WASHINGTON (Arrahmah.com) – Pekan ini, Amerika Serikat menjadi tuan rumah pertemuan terakhir dalam serangkaian pertemuan Koalisi Global melawan ISIS di Washington DC, di tengah ketidakpastian yang berkepanjangan dalam kampanye melawan kelompok tersebut, The Diplomat melansir pada Selasa (11/7/2017).
Meskipun mengklaim mengalami kemajuan yang diharapkan dalam kampanye militer melawan kubu ISIS di Timur Tengah, kecemasan masih hadir bagi Washington dan Asia Tenggara mengenai apa arti keuntungan tersebut dalam konteks kampanye yang lebih luas dan juga dampaknya terhadap belahan lain dunia.
Sejak terbentuknya Koalisi pada November 2014, kelompok ini telah berkembang menjadi 72 anggota dan serangkaian kelompok kerja yang mencakup keseluruhan aspek kampanye dari stabilisasi sampai pada propaganda pencegahan.
Timur Tengah tetap menjadi fokus Koalisi terkait kampanye militer untuk mengalahkan ISIS di kubu kembarnya di Irak dan Suriah. Pada pertemuan ini, para anggota menyambut hangat perkembangan terbaru yang didapatkan dalam pertempuran sengit melawan ISIS.

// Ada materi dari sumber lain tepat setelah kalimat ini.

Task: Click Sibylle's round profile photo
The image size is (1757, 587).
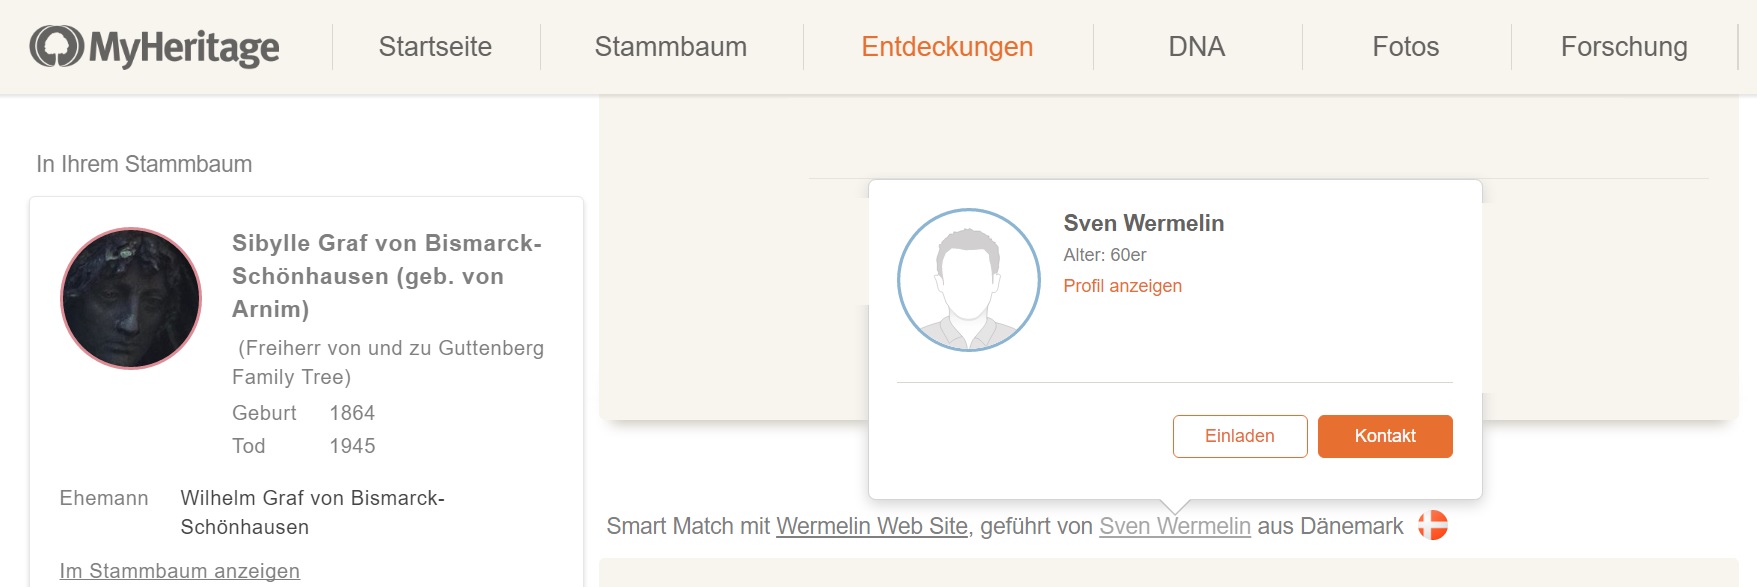Action: click(x=131, y=299)
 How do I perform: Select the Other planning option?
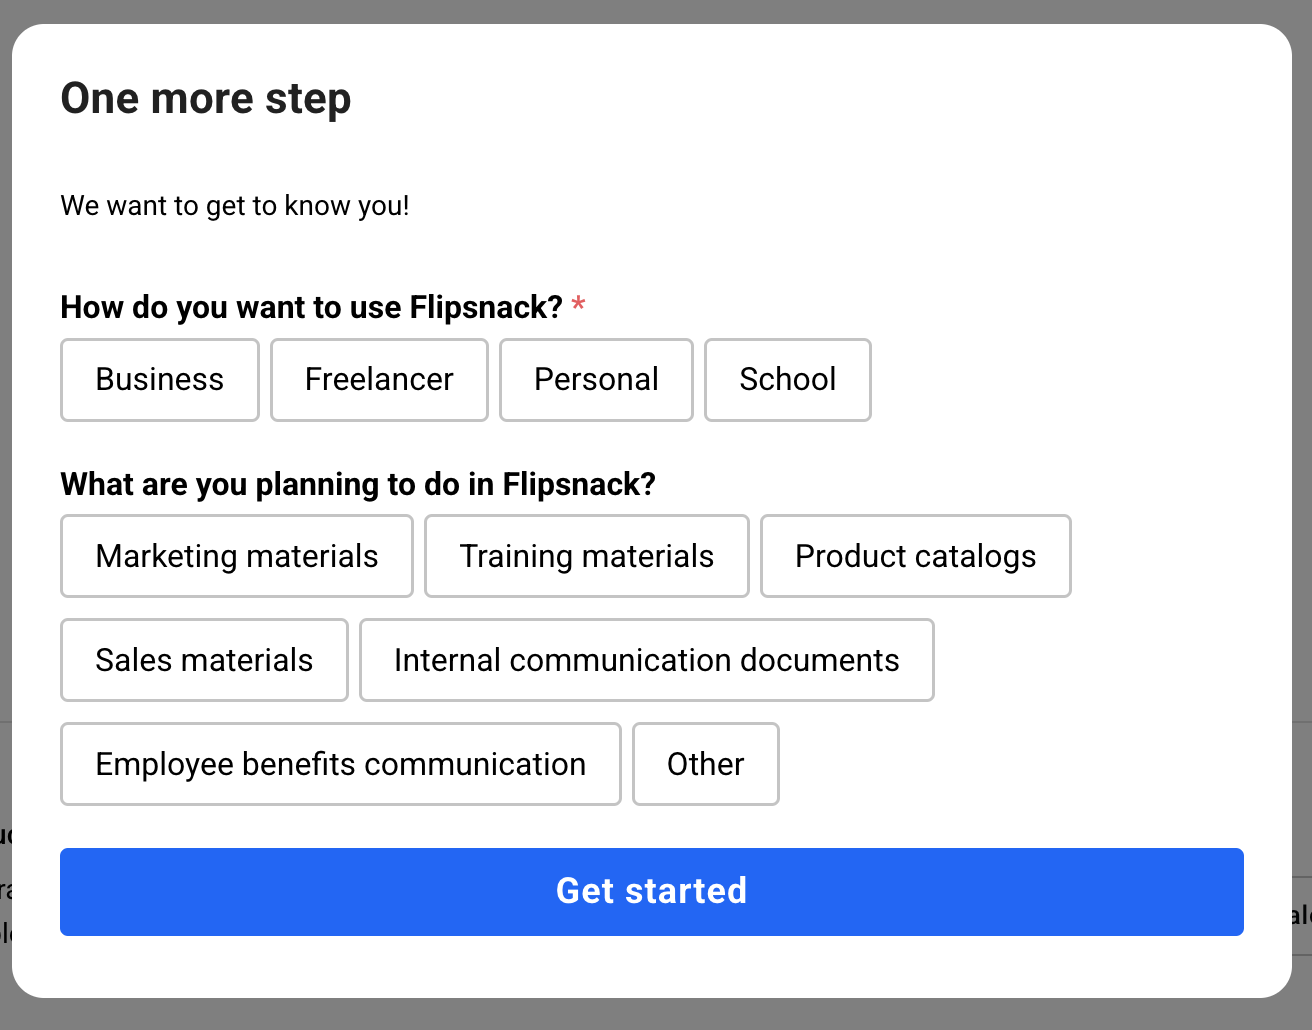[705, 764]
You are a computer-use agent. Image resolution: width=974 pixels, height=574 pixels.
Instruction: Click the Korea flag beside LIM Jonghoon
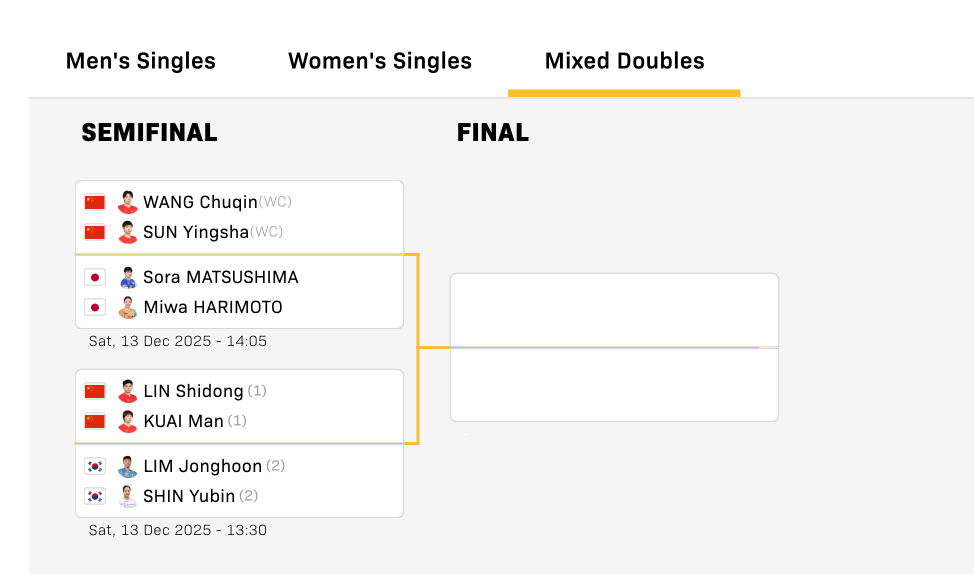95,466
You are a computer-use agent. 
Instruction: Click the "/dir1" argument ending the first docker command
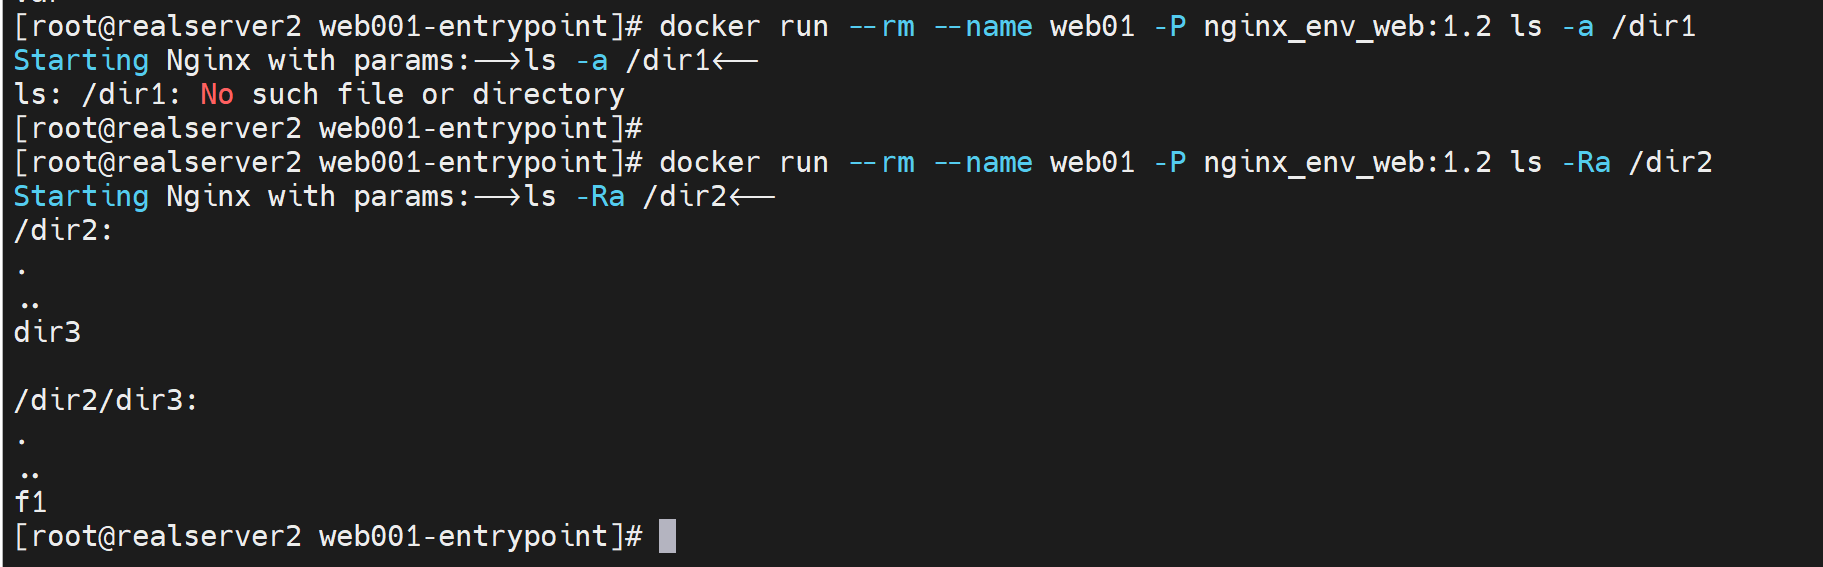(1654, 27)
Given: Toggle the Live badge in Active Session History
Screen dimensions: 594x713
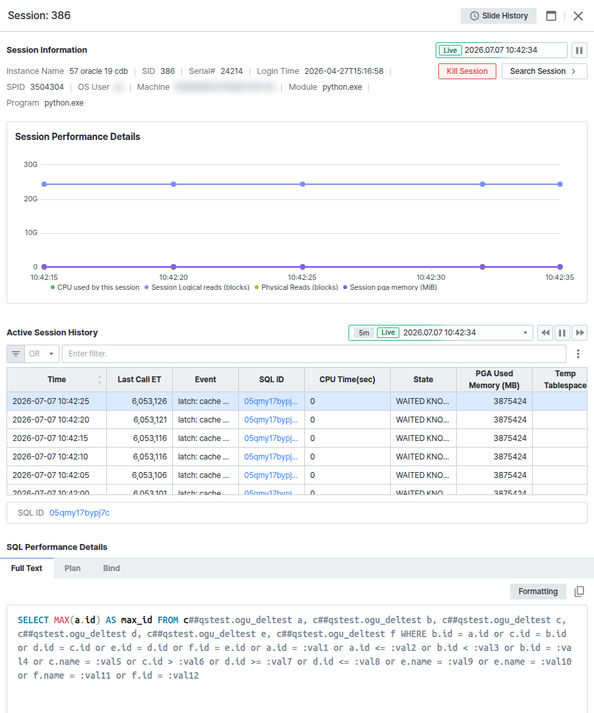Looking at the screenshot, I should [x=388, y=332].
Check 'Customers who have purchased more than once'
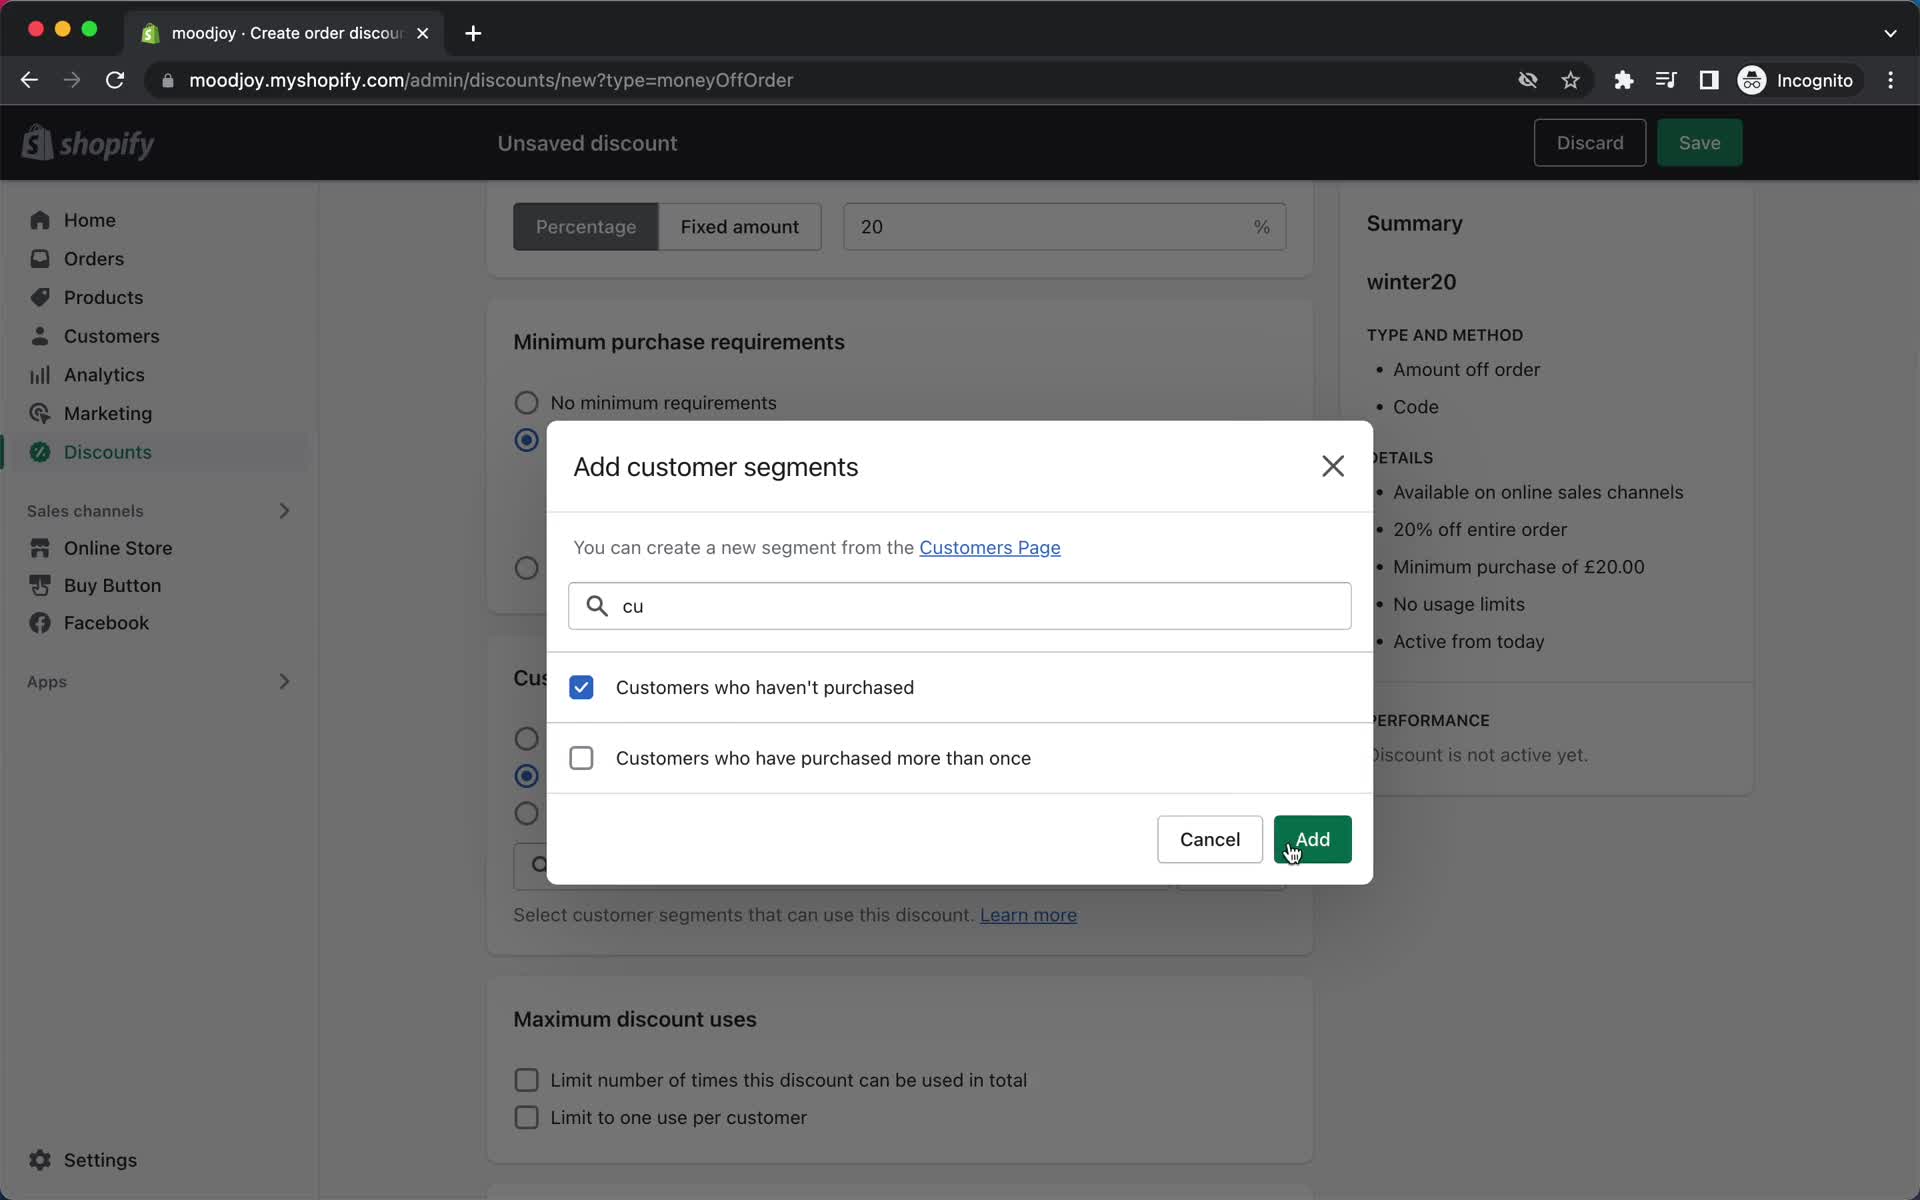 [x=581, y=758]
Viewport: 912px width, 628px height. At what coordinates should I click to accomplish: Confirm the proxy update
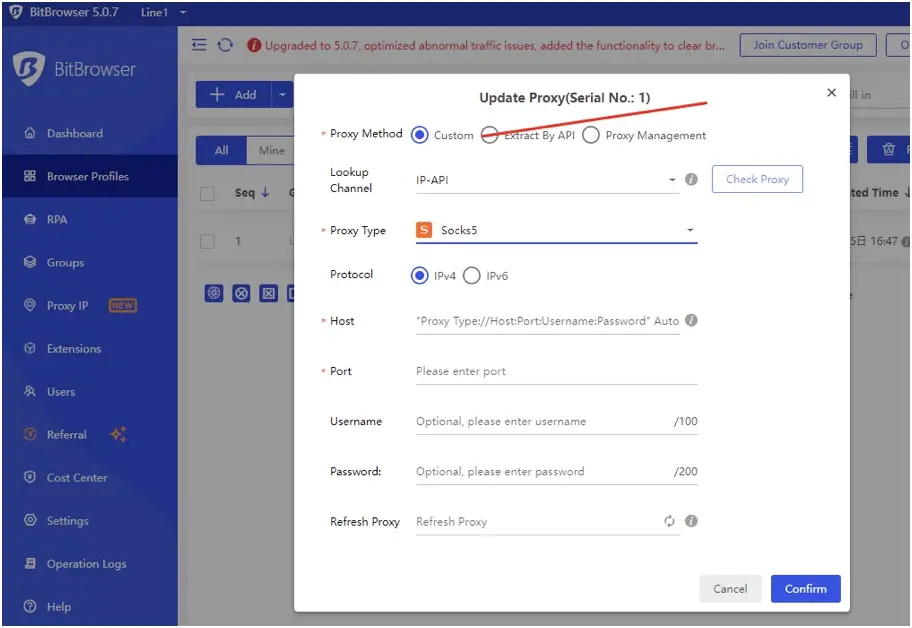(806, 589)
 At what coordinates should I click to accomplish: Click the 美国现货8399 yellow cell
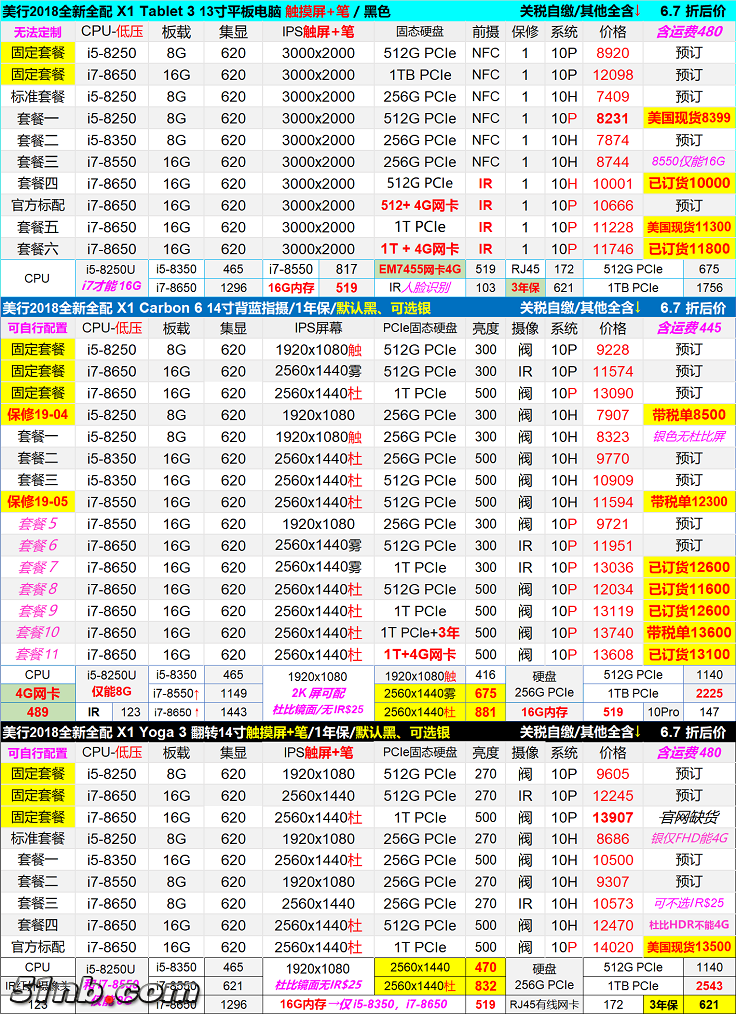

Pada Ahad (9/7), misalnya, Perdana Menteri Irak Haider al-Abadi memasuki kota Mosul untuk mengumumkan kemenangan atas direbutnya kembali tempat Abu Bakr al-Baghdadi memproklamasikan kekhalifahannya tiga tahun yang lalu.
Koalisi ini melakukan pertemuan di berbagai level dalam serangkaian pertemuan rutin. Pertemuan besar terakhir untuk para menteri luar negeri anggota Koalisi diselenggarakan di Washington DC pada bulan Maret, dan pertemuan terakhir di tingkat direktur politik berlangsung di Berlin, Jerman pada bulan November lalu.
Pertemuan formal para pejabat senior pekan ini direncanakan akan terjadi selama tiga hari, kata pejabat AS.
Pada 11 Juli, Kelompok Kerja Koalisi untuk Kontra Dukungan Keuangan, Pejuang Teroris Asing, Stabilisasi, dan Komunikasi akan bertemu secara individual untuk membahas kemajuan dan langkah selanjutnya di masing-masing bidang ini.
Kemudian, pada 12 Juli, 72 anggota penuh akan bertemu untuk diskusi tentang bagaimana mempercepat upaya untuk mengalahkan ISIS, baik di wilayah yang tersisa di Irak dan Suriah serta cabang, afiliasi, dan jaringannya secara global.
Akhirnya, pada tanggal 13 Juli, Kelompok Kecil Koalisi – yang terdiri dari sekitar 30 anggota kunci – akan bertemu, menyintesis sejumlah program yang dilakukan pada hari-hari sebelumnya.
Selain itu, dalam perhelatan anti-ISIS ini pun AS mengundang perwakilan dari sejumlah negara Afrika, Uni Afrika, dan Gabungan Satuan Tugas Multi Nasional (MNJTF) untuk menghadiri sesi khusus mengenai ancaman Negara Islam di wilayah Danau Chad Basin di Afrika Barat.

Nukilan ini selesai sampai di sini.